The University of Arizona College of Medicine – Tucson presented the winners of the 2022 Faculty Mentoring Awards at the May 19 General Faculty Meeting. The ceremony continues the college’s commitment to recognizing the importance of mentorship for the success of the faculty at the medical college.
“Mentorship is a critical component to the growth and success of faculty in academic medicine. To be a great mentor requires a special skillset, commitment and authentic interest in the development of others,” said Alice Min, MD, assistant dean of career development. “The Dean’s Council on Faculty Affairs is honored to recognize these amazing mentors, who were nominated by their mentees, for their extraordinary impact on their careers.”
Faculty members were asked to nominate their mentors with a letter of support, describing how the nominee’s contributions demonstrated excellence in mentorship. Several committees, including the Faculty Diversity Advisory Committee, members of the Dean’s Research Council, past residency program directors and a clinical faculty panel, reviewed the nominations and selected the winners.
Kimberly Gerhart, MD, clinical associate professor of pediatrics, below with each recipient, presented the awards. Below each photo is an excerpt from the awardee’s nomination material.
Associate Professor of Obstetrics and Gynecology
Division Director, Generalist Division
As interim chair, Dr. Ilana Addis was recognized for leading the Department of Obstetrics and Gynecology through tremendous growth in faculty, research, publications and development. Nominators called her “an exceptional role model.”

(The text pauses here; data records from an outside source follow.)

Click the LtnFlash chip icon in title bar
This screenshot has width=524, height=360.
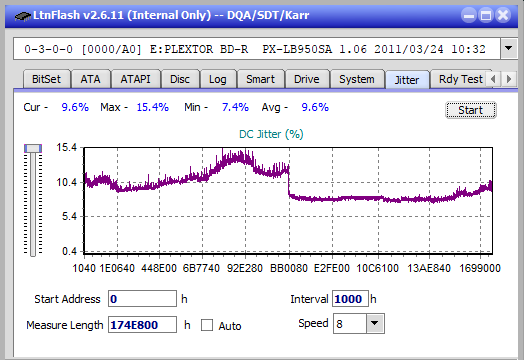click(x=22, y=15)
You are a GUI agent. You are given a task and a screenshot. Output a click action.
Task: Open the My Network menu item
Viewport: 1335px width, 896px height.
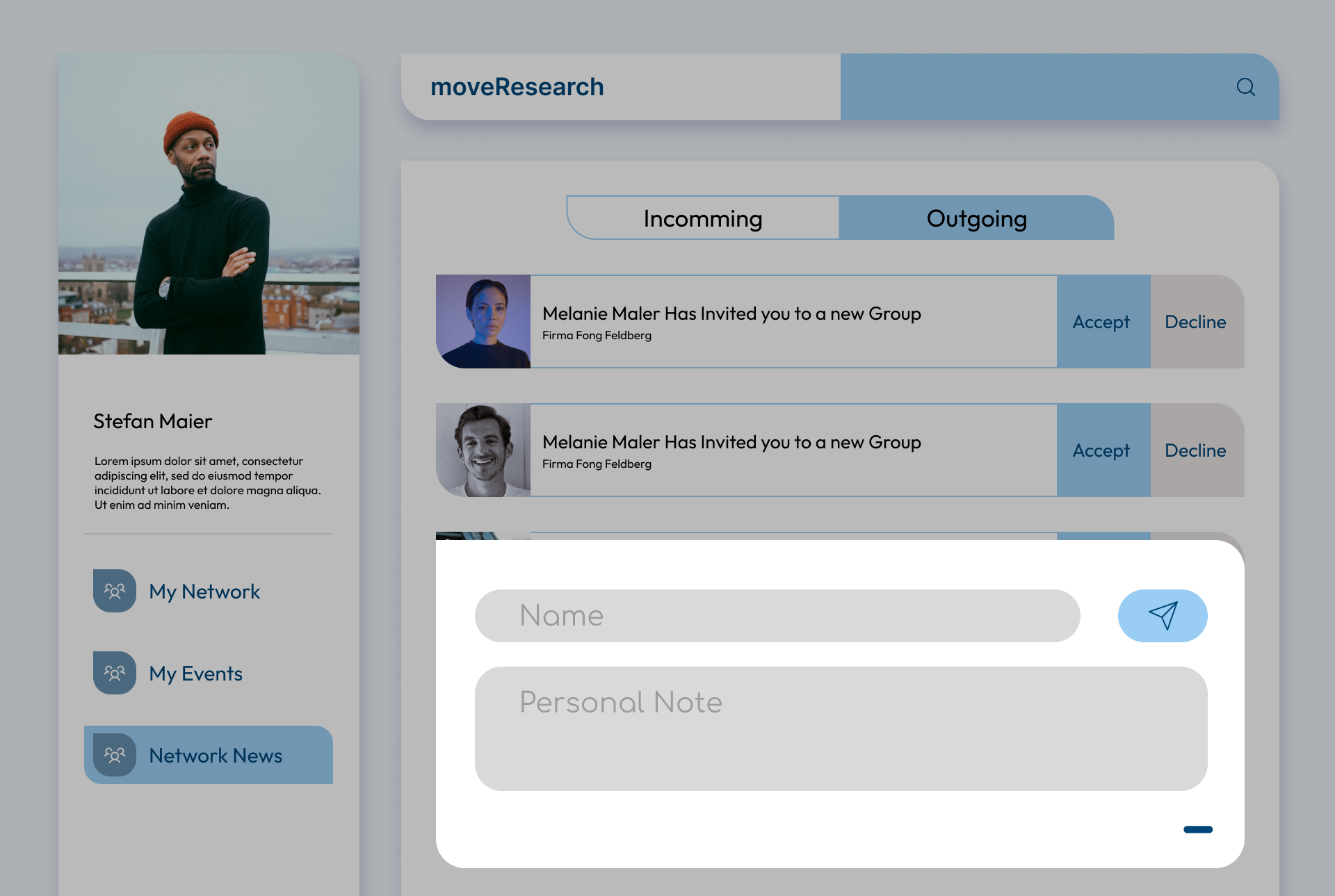point(204,592)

Associate Professor of Cellular and Molecular Medicine
Nominators praised Dr. Maria Czuzak for her ability to master the balance between helping when needed and trusting mentees to get the job done. One nominator wrote, “her mentorship has allowed me to thrive as a junior faculty.”
Clinical Associate Professor of Surgery
Director, Geriatric Trauma, Acute Care and Critical Care
Director, General Surgery Residency Program
Dr. Michael Ditillo was recognized for his listening skills, seeing the uniqueness in all of his mentees and looking for ways to nurture new ideas. One nominator wrote, “our world needs more mentors like Dr. Ditillo.” Dr. Ditillo was not present to receive his award.
Professor of Surgery and Neurosurgery
Chief, Division of Trauma/Critical Care – Burn and Emergency Surgery
Dr. Bellal Joseph was praised for helping his mentees find balance between academic and clinical responsibilities. One nominator wrote that “he is the mentor I aim to be.”
Assistant Professor of Family and Community Medicine
Dr. Elizabeth Meehan was recognized for leading by example, modeling exemplary patient care and helping mentees navigate challenges. One nominator wrote, “this mentorship has led to great satisfaction with my early career.”
Associate Professor of Family and Community Medicine
Vice Dean of Diversity, Equity and Inclusion
Dr. Victoria Murrain was appreciated for her ability to help develop leadership skills by engaging others, developing networks and optimizing negotiations. One nominator wrote, “she is an incredible example of humble yet powerful leadership.” Dr. Murrain retired in July.
Professor Emeritus of Emergency Medicine
Dr. Arthur Sanders was recognized for being a steadfast advocate for a better medical system, including his work in medical ethics. One nominator wrote, “he is an incredible role model.”
Associate Professor of Medicine
Associate Dean, Clinical and Translational Research
Interim Division Chief, Hematology/Oncology
Dr. Rachna Shroff earned praise from her mentees for her professionalism, dedication and care toward patients, staff and colleagues. One nominator wrote that her “mentorship and leadership style has had a major, positive impact on my career.”
Associate Professor of Psychiatry
Associate Dean of Graduate Medical Education
Dr. Kathy Smith was recognized for the sustained duration and dedication of her mentorship. Her nominator wrote that she is “able to share in the full range of experience involved in psychiatry.”